**Teks Pilihan**
# # # # #

Senin, 13 Agustus 2012

Pendidikan Kaum Tertindas (1)


Oleh Firdanianty

Dalam kuliah Komunikasi dan Perubahan Sosial, dosen kami, Prof.Dr.Ir. Sumardjo, menyebut judul buku yang menjadi salah satu rujukan untuk dibaca mahasiswa, yakni Pendidikan Kaum Tertindas. Buku ini ditulis oleh penulis asal Brasil, Paulo Freire, dan terbit pertama kali empat dekade lalu (1972). Di Indonesia, buku ini diterbitkan pertama kali oleh penerbit LP3S pada 1984. Kendati usia buku ini nyaris sama dengan usia hidup saya, isinya masih bisa dikatakan up to date. Membaca halaman demi halaman buku ini, saya seperti dihadapkan pada kondisi yang – rasanya – tidak jauh berbeda dengan kondisi negara kita saat ini.


Di awal tulisan, Paulo menjelaskan bahwa buku Pendidikan Kaum Tertindas merupakan hasil pengamatannya selama enam tahun dalam pengasingan politik, yang diperkaya oleh pengalaman sang penulis dari berbagai kegiatan pendidikan di Brasil. Hati kecil saya berkata, “Orang ini pasti hebat!” Bagaimana tidak, hanya orang hebat yang mampu melakukan pengamatan dan menuangkan pemikirannya saat berada di dalam pengasingan. Saya akui, kreativitas menulis biasanya mengalir deras ketika seseorang berada di bawah tekanan yang tinggi. Barangkali, latar belakang penulisnya yang membedakan buku ini dari buku lainnya. Di buku ini terasa sekali kritik pedas Paulo terhadap ketimpangan-ketimpangan yang terjadi di negerinya. Kadang terkesan sinis, dan dengan kata-kata yang tajam ia menyindir pihak-pihak yang menurutnya “tidak mau menempuh risiko kebebasan”.

# # # # #

**Baris Tersimpan**

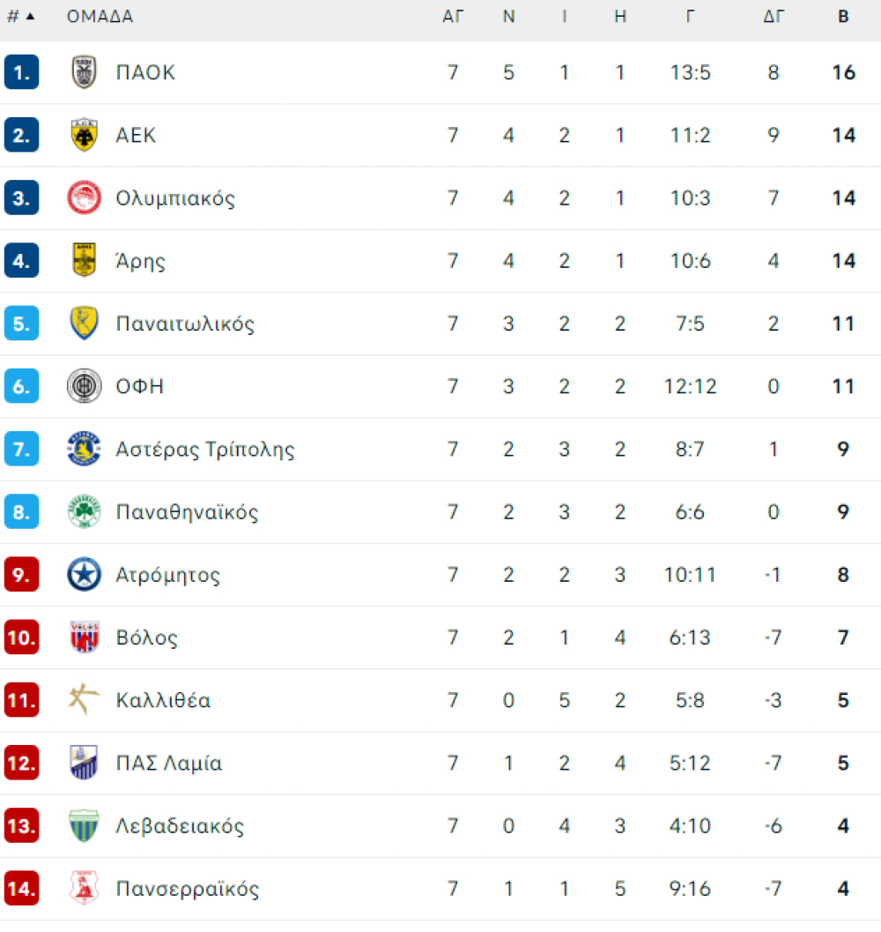Click the Βόλος goals 6:13 cell
This screenshot has width=881, height=932.
(689, 637)
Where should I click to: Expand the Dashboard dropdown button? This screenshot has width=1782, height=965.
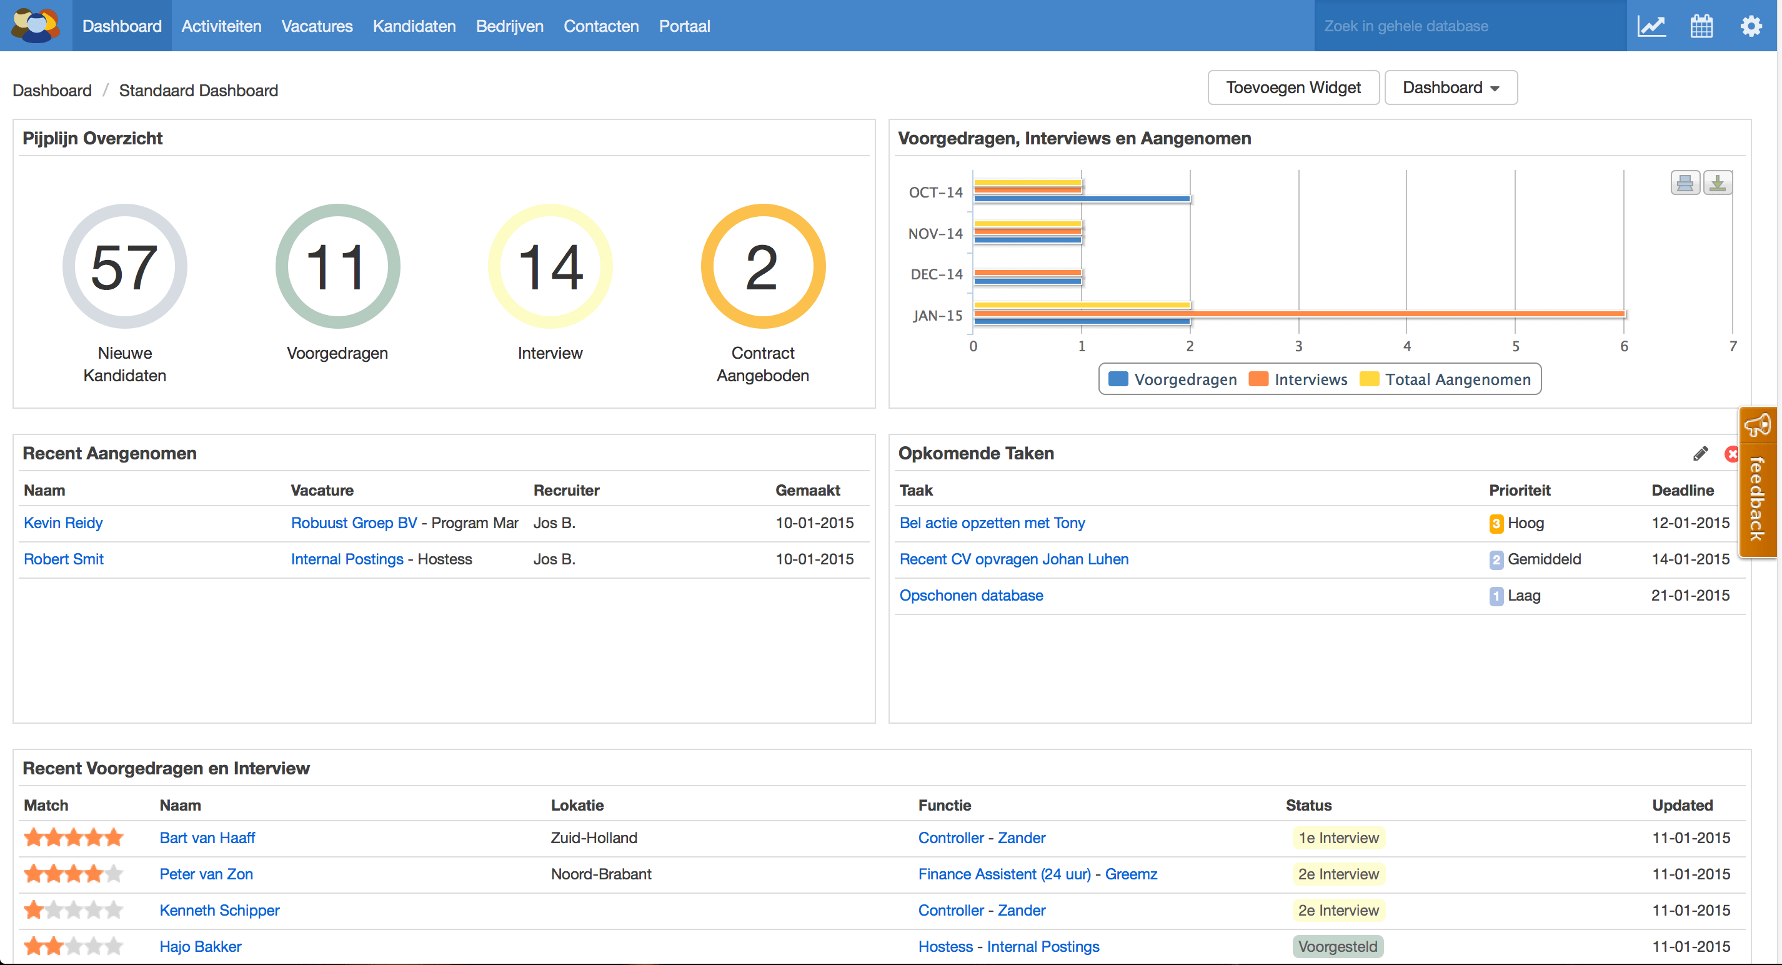[x=1450, y=88]
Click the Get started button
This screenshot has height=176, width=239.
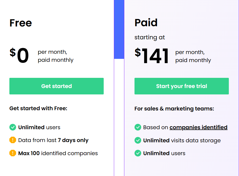pyautogui.click(x=56, y=86)
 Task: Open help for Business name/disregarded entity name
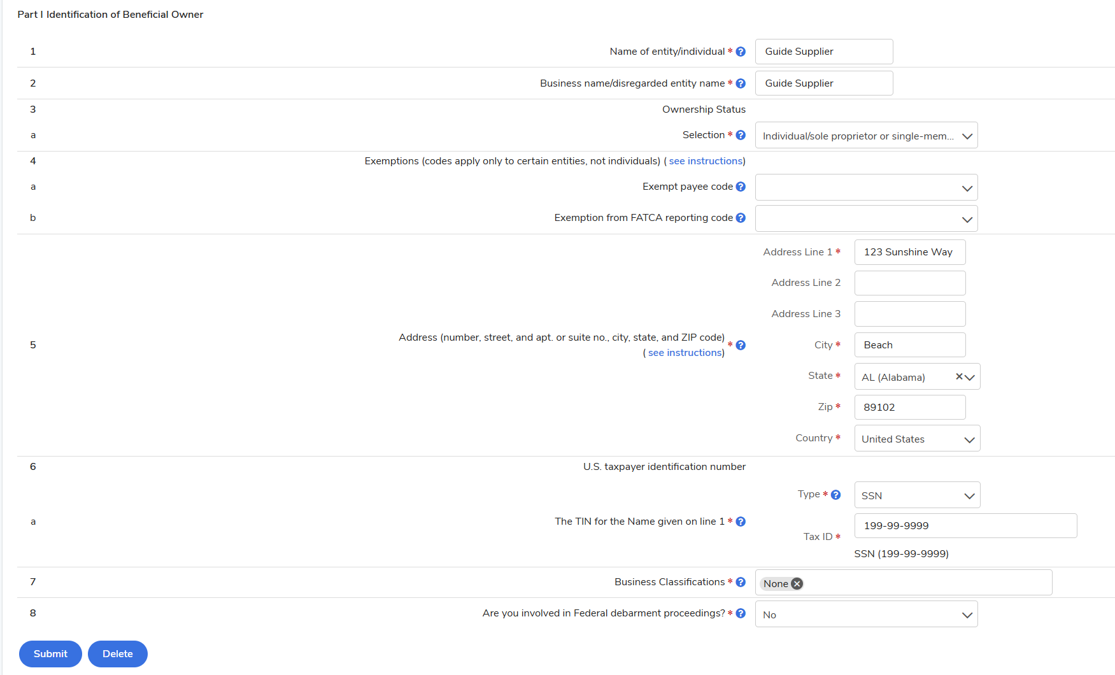click(741, 83)
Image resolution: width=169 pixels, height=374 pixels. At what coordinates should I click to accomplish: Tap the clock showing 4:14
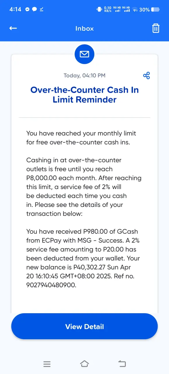point(15,9)
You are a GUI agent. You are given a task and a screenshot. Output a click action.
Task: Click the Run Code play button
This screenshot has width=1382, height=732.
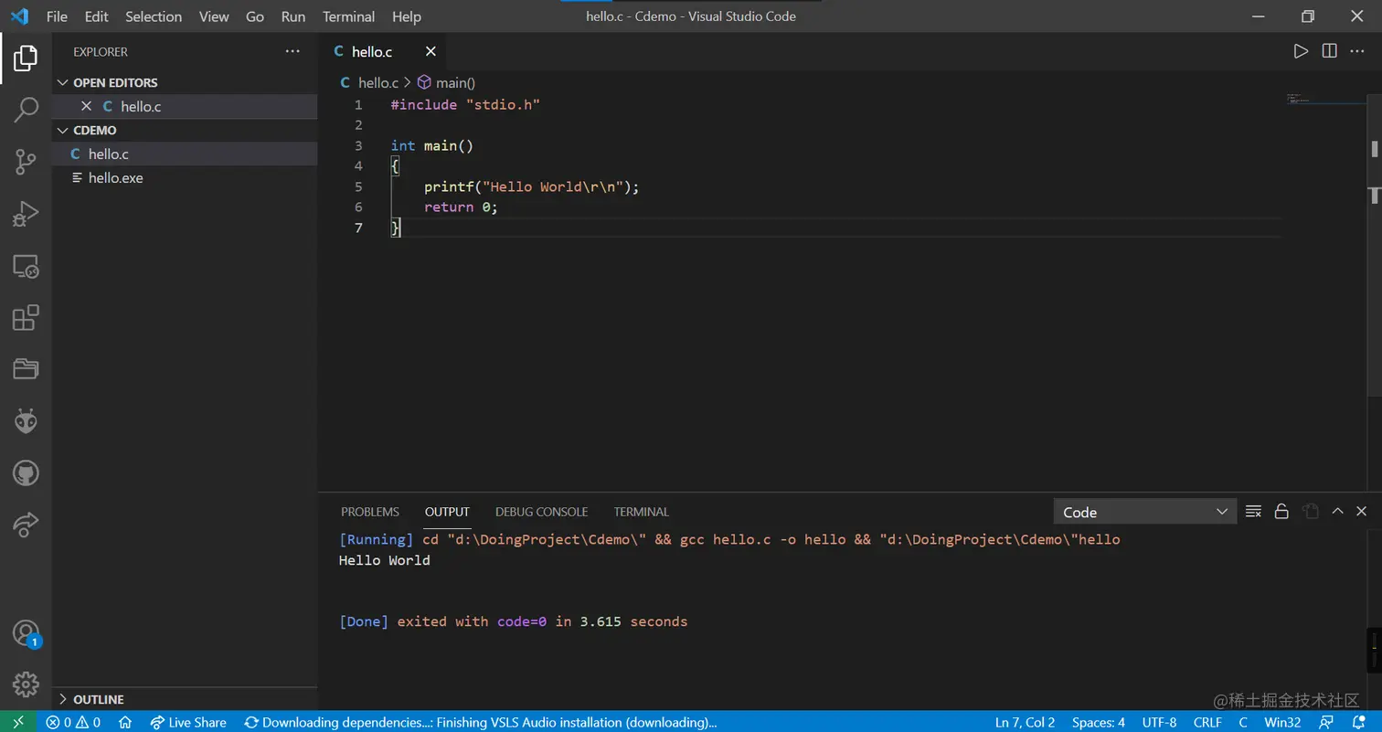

# # # # #

**Kumpulan Latihan**
**A.** Menurut tulisan tentang buku Pendidikan Kaum Tertindas, penerbit mana yang pertama kali menerbitkan buku itu di Indonesia, dan pada tahun berapa?
**B.** Tuliskan ulang tanpa perubahan seluruh bagian tulisan tentang buku Pendidikan Kaum Tertindas, mulai dari "Dalam kuliah Komunikasi" hingga "kita saat ini.".
**C.** Sebutkan semua angka tahun yang tercantum dalam tulisan tentang buku Pendidikan Kaum Tertindas.

**Daftar Jawaban**
**A.** Buku itu pertama kali diterbitkan di Indonesia oleh penerbit LP3S pada 1984.

**B.**
Dalam kuliah Komunikasi dan Perubahan Sosial, dosen kami, Prof.Dr.Ir. Sumardjo, menyebut judul buku yang menjadi salah satu rujukan untuk dibaca mahasiswa, yakni Pendidikan Kaum Tertindas. Buku ini ditulis oleh penulis asal Brasil, Paulo Freire, dan terbit pertama kali empat dekade lalu (1972). Di Indonesia, buku ini diterbitkan pertama kali oleh penerbit LP3S pada 1984. Kendati usia buku ini nyaris sama dengan usia hidup saya, isinya masih bisa dikatakan up to date. Membaca halaman demi halaman buku ini, saya seperti dihadapkan pada kondisi yang – rasanya – tidak jauh berbeda dengan kondisi negara kita saat ini.

**C.** 2012, 1972, 1984